Anyway, here is a debate between William Lane Craig and Lawrence Krauss, if you want to see how Krauss defends his “refrigerator has nothing to eat” view of cosmology. I know everybody and even many Christians all think that we have something to hide when it comes to science, but if you would just watch these debates, you would see that there is nothing to fear from science at all. We own it.

Meanwhile, I want to show you that this is not at all rare among atheists.

Look, here is Peter Atkins explaining how he makes the Big Bang reconcile with his atheism – and notice that it’s a completely different view than Krauss:

So, just who is this Peter Atkins, and why is he a good spokesman for atheism?

From his Wikipedia bio.

Peter William Atkins (born August 10, 1940) is an English chemist and a fellow and professor of chemistry at Lincoln College of the University of Oxford. He is a prolific writer of popular chemistry textbooks, including Physical Chemistry, 8th ed. (with Julio de Paula of Haverford College), Inorganic Chemistry, and Molecular Quantum Mechanics, 4th ed. Atkins is also the author of a number of science books for the general public, including Atkins’ Molecules and Galileo’s Finger: The Ten Great Ideas of Science.

[…]Atkins is a well-known atheist and supporter of many of Richard Dawkins’ ideas. He has written and spoken on issues of humanism, atheism, and what he sees as the incompatibility between science and religion. According to Atkins, whereas religion scorns the power of human comprehension, science respects it.

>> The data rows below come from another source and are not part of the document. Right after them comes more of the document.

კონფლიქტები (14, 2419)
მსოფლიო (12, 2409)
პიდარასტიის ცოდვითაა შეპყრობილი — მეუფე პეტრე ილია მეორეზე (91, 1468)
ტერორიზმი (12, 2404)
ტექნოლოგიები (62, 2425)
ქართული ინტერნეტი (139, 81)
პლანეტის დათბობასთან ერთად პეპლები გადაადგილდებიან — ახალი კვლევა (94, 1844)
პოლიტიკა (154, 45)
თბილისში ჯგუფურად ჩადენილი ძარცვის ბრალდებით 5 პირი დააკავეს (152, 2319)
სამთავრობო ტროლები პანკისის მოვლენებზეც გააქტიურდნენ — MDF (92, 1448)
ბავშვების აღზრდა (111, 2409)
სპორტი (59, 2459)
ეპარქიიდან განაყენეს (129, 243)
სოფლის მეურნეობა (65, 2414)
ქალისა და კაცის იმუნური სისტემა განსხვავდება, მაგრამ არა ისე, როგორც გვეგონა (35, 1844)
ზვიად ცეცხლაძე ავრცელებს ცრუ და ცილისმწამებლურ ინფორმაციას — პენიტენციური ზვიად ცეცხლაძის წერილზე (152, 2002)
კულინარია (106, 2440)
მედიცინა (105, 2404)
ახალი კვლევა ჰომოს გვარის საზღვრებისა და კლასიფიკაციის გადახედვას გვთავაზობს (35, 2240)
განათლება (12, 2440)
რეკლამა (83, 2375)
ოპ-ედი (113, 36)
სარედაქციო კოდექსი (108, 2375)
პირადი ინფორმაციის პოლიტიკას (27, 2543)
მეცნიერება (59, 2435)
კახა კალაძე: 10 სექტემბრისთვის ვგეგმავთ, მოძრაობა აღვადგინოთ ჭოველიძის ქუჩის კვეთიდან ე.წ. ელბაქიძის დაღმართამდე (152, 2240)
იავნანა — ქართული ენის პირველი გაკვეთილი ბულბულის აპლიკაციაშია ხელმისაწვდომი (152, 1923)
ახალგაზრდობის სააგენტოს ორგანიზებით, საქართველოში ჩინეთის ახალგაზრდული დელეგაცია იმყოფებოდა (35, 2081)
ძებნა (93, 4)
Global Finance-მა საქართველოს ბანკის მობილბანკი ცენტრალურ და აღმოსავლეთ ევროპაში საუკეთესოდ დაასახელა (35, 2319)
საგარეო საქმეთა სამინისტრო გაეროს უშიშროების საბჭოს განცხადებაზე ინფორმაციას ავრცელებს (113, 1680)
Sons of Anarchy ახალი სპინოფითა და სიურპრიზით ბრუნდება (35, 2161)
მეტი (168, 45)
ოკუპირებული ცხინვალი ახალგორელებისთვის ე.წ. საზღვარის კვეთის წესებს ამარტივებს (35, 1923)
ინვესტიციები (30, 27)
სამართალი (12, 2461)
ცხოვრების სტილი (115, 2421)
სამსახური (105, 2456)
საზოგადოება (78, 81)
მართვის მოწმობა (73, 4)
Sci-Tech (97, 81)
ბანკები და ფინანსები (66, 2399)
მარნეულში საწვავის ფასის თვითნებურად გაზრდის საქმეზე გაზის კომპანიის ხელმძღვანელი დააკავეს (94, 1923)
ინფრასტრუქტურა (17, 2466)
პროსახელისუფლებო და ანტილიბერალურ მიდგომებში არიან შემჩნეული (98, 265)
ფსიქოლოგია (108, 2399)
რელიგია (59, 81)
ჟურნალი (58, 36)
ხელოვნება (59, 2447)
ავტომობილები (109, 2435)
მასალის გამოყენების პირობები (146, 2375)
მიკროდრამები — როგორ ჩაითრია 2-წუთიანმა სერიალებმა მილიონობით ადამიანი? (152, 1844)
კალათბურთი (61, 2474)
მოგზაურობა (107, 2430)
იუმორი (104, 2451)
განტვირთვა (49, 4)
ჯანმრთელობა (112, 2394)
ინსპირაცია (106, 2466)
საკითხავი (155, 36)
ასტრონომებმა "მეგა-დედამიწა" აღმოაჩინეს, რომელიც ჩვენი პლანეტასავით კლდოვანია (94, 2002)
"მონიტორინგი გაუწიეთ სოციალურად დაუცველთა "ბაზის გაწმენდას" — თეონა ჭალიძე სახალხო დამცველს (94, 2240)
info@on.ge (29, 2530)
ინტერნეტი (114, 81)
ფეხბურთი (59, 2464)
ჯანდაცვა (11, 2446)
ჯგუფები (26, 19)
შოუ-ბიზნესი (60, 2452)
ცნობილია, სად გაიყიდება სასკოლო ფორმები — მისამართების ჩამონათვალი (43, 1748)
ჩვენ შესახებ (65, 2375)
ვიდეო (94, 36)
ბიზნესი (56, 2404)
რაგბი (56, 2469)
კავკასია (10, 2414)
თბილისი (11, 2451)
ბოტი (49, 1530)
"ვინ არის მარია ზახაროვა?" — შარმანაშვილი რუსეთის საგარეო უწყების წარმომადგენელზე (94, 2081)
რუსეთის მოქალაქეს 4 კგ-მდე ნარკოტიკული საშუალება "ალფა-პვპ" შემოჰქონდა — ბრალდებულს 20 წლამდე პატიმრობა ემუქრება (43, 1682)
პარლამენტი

[…]He was the first Senior Member for the Oxford Secular Society and an Honorary Associate of the National Secular Society. He is also a member of the Advisory Board of The Reason Project, a US-based charitable foundation devoted to spreading scientific knowledge and secular values in society. The organisation is led by fellow atheist and author Sam Harris.

Now watch that 6-minute video above. Peter Atkins thinks that nothing exists. He thinks he doesn’t exist. He thinks that you don’t exist. This is how atheism adapts to a world where the Big Bang creation event is fact.

I think Peter Atkins should join Lawrence Krauss on the Comedy Channel and present that view. I would laugh. Wouldn’t you?